For the third time this week, the United States struck Iran, prompting retaliatory attacks on at least five Arab nations as Washington and Tehran issued conflicting declarations over whether the Strait of Hormuz remains open to shipping.

Iran responded in the early hours of Sunday with drone and missile assaults on American allies across the Middle East, including Kuwait, Jordan and Qatar. So far, only minor damage was reported and no casualties.

Going further, the Islamic Republic issued a warning that the embattled strait would be closed till further notice. US Central Command denied that, saying that the waterway was still open to all vessels and the US military was prepared to ensure freedom of navigation. The Joint Maritime Information Centre, a global monitoring body, reported Sunday it was still possible to transit the strait’s southern route.

Trump equally insisted that the strait remained open, as reported by Bloomberg. “We bombed the hell out of them last night,” he said. “They’re very, very evil and sick people.”

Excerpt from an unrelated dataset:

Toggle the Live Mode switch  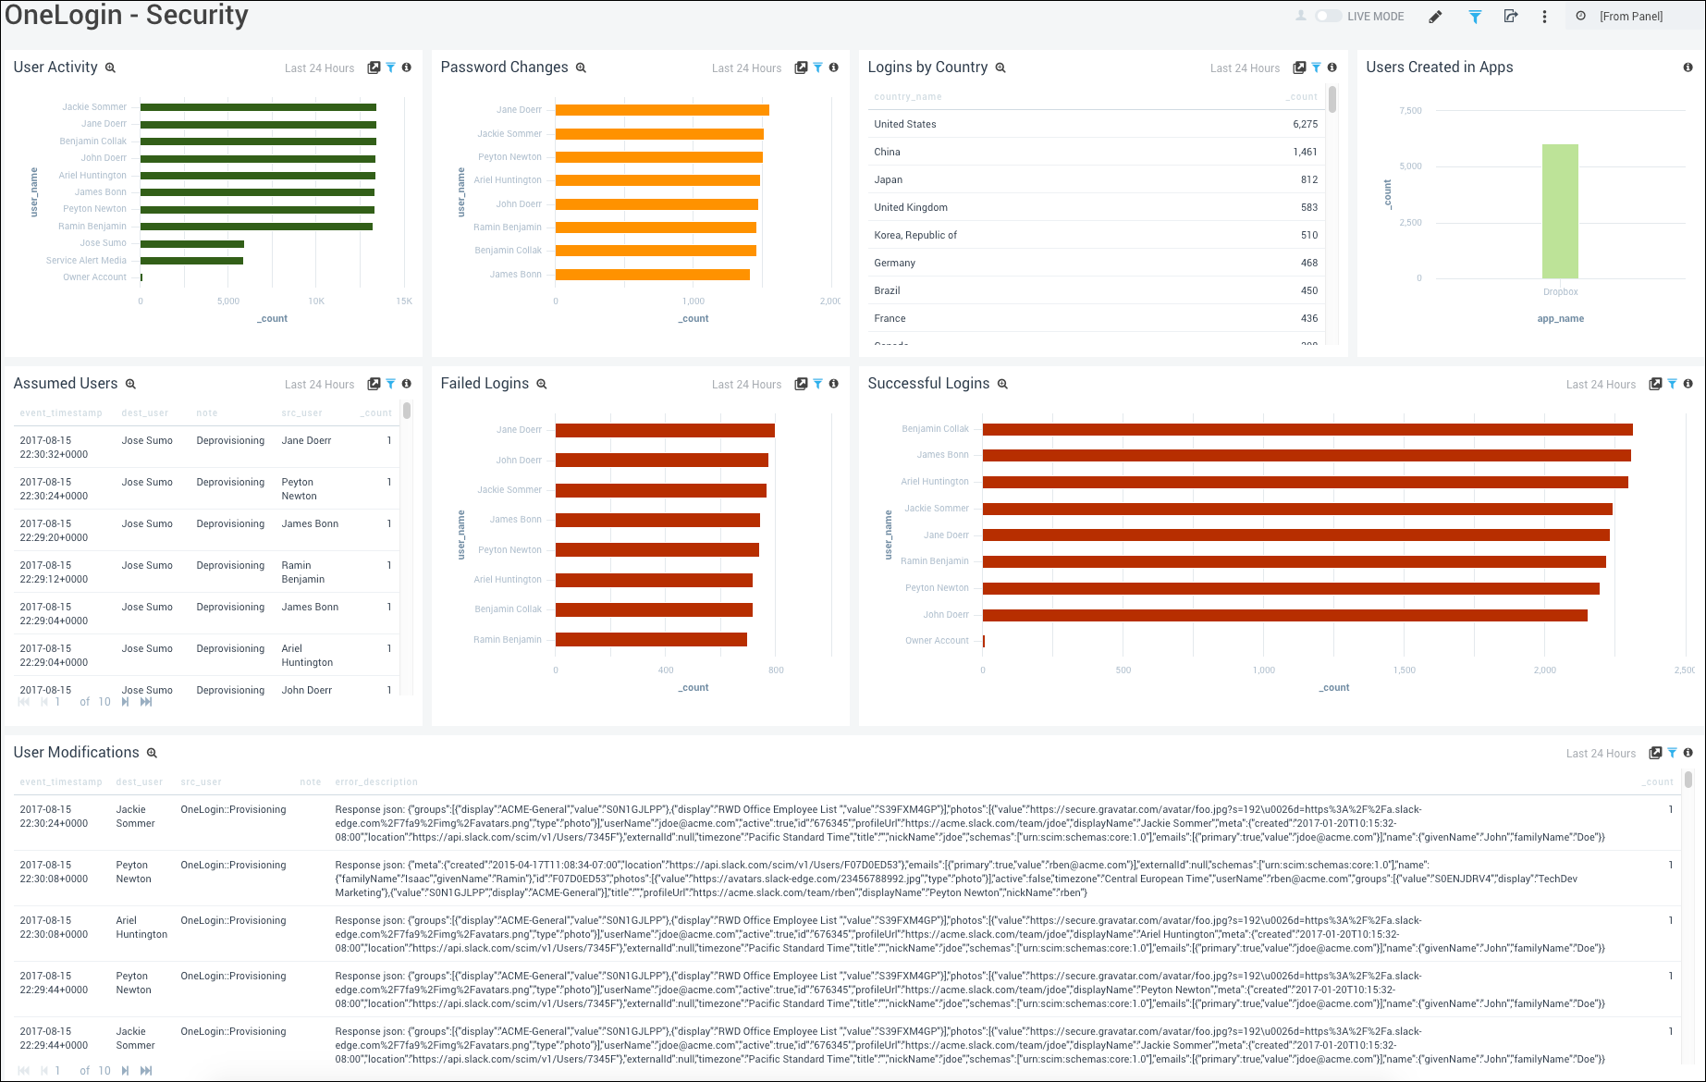tap(1329, 16)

Nonetheless, the United States president has ordered fresh strikes, targeting Tehran’s ability to attack commercial vessels after Iranian forces hit a Cyprus-flagged container ship. Huge blasts were heard south of the country’s coast impacting petrochemical hubs of Bushehr and Asalouyeh, the port cities of Bandar Abbas and Bandar-e Dayyer, and the Sirik area near the Hormuz Strait, a global energy chokepoint. A communication tower was part of the casualties, injuring two people along with it.

The increasingly heated tit-for-tat attacks are throwing into doubt the fate of US-Iran negotiations that are supposed to lead to the settling of key issues such as the Islamic Republic’s nuclear program and eventually bring an end to the war Washington and Israel began in late February. In addition, these renewed attacks are heavily impacting the global oil price as well.

At the time of writing, international benchmark Brent crude was trading at $76 per barrel on oilprice.com, while US benchmark West Texas Intermediate (WTI) stood at $71.41 per barrel.

Analysts said the market continues to attach a geopolitical premium to oil prices because of lingering uncertainty over the security of shipping routes through the Strait of Hormuz, through which roughly one-fifth of global oil supplies move.

“Prices have backed off the mid-week highs, but there is still a substantial risk premium as Hormuz transits are back to a near-standstill with no clear signs on when normal reopening might resume,” said Vandana Hari, founder of Vanda Insights.

According to Warren Patterson, commodity strategist at ING, shipping activity through the Strait of Hormuz remains significantly below levels recorded before the conflict.

“Vessels transiting the Strait of Hormuz remain well below pre-war levels,” Patterson said.

“And recent developments show that safe passage of vessels is still an issue facing the market,” he added.

He noted that despite the use of alternative export routes and a partial easing of Iran’s restrictions on maritime traffic, crude oil exports from the Middle East have averaged around 14 million barrels per day, down sharply from approximately 20 million barrels per day before the conflict began.

The continued disruption to shipping activity has kept a geopolitical risk premium embedded in oil prices. However, expectations of a diplomatic breakthrough between Washington and Tehran continue to limit further gains.